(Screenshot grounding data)

+++++

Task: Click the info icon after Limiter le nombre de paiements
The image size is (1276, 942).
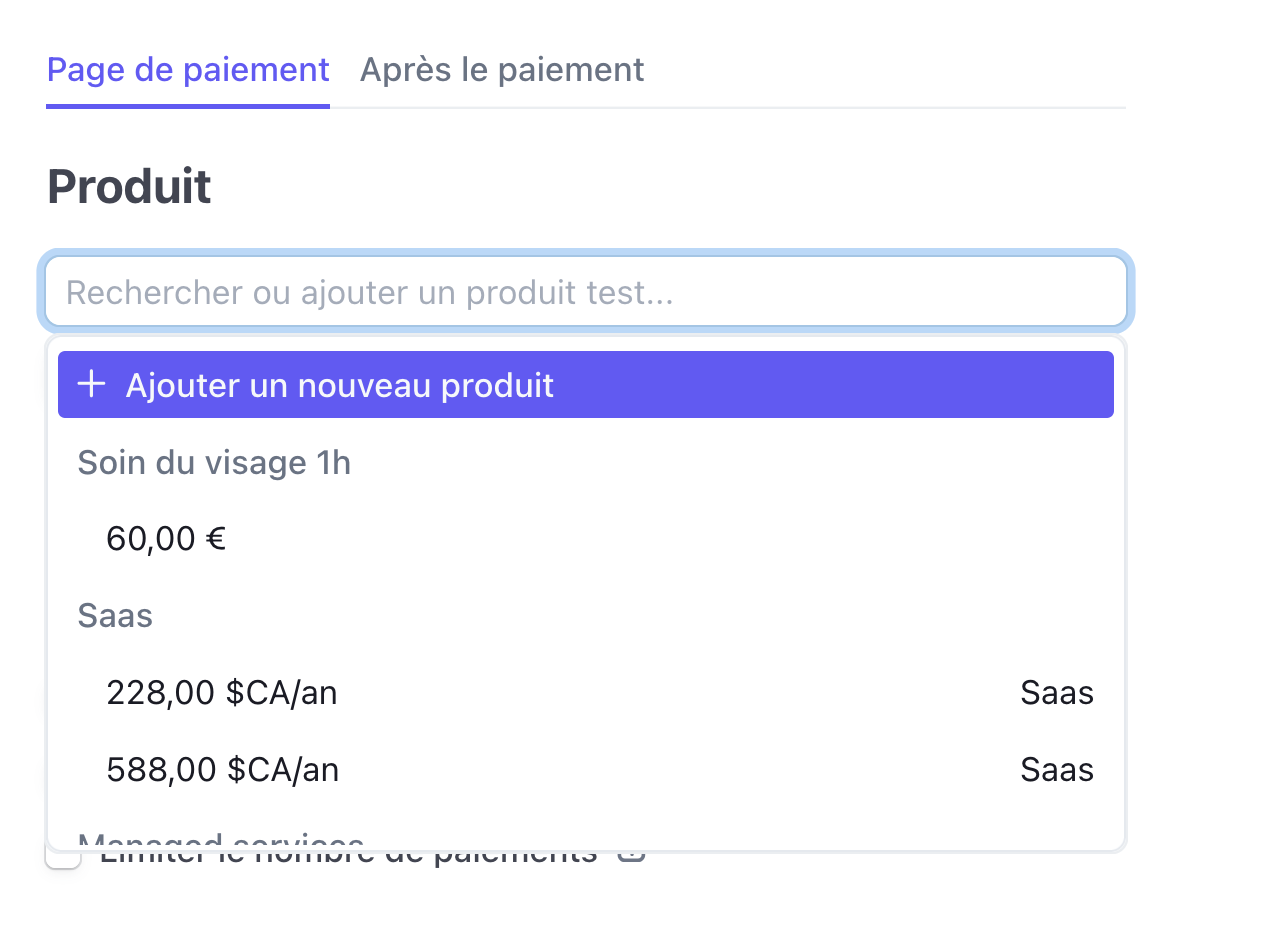Action: click(631, 855)
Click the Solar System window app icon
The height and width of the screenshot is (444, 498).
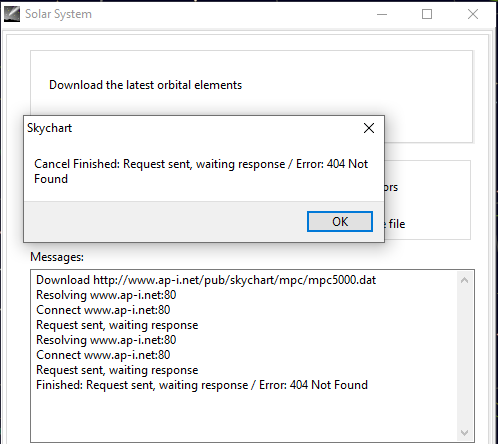[x=12, y=14]
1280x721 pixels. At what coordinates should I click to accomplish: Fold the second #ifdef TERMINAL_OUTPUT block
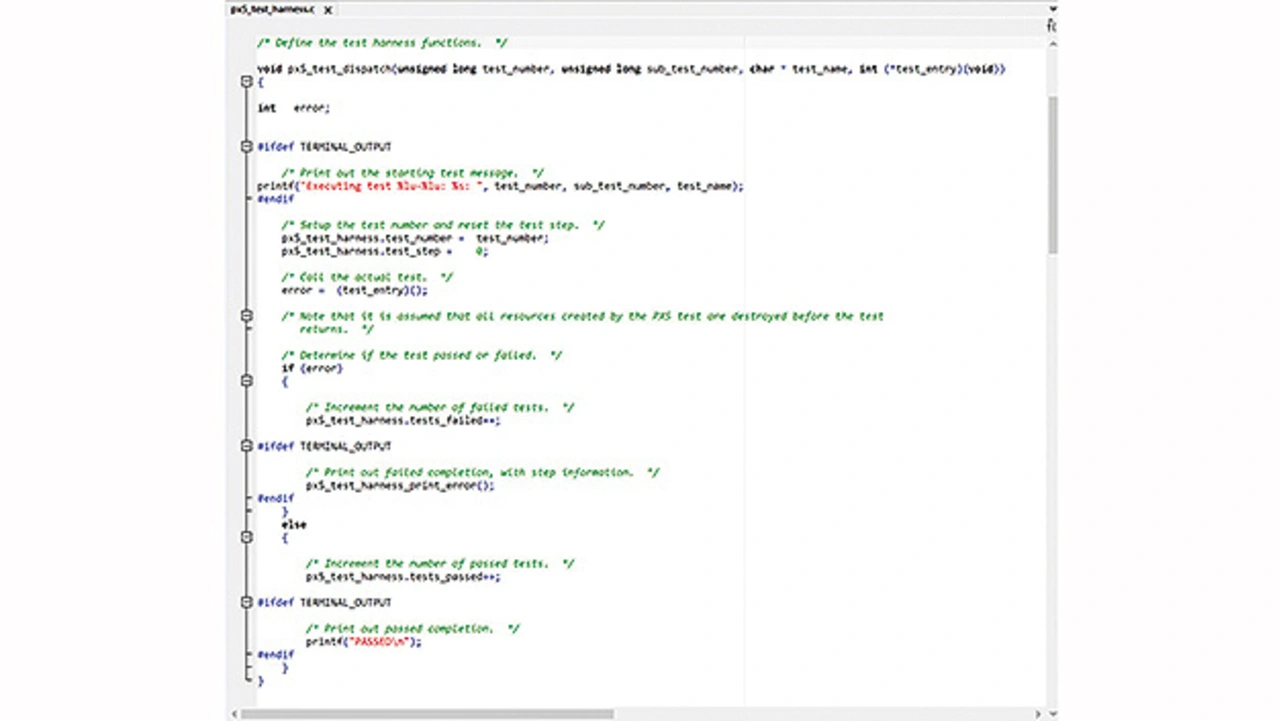(x=247, y=446)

+++++

EXERCISE DETAILS:
All of the records above should be reproduced exactly, with the pictures left out.

ANSWER FOR THE TASK:
Task: Click the info icon after Limiter le nombre de paiements
The image size is (1276, 942).
Action: click(631, 855)
Click the Solar System window app icon
The height and width of the screenshot is (444, 498).
[x=12, y=14]
1280x721 pixels. At what coordinates should I click to accomplish: Fold the second #ifdef TERMINAL_OUTPUT block
(x=247, y=446)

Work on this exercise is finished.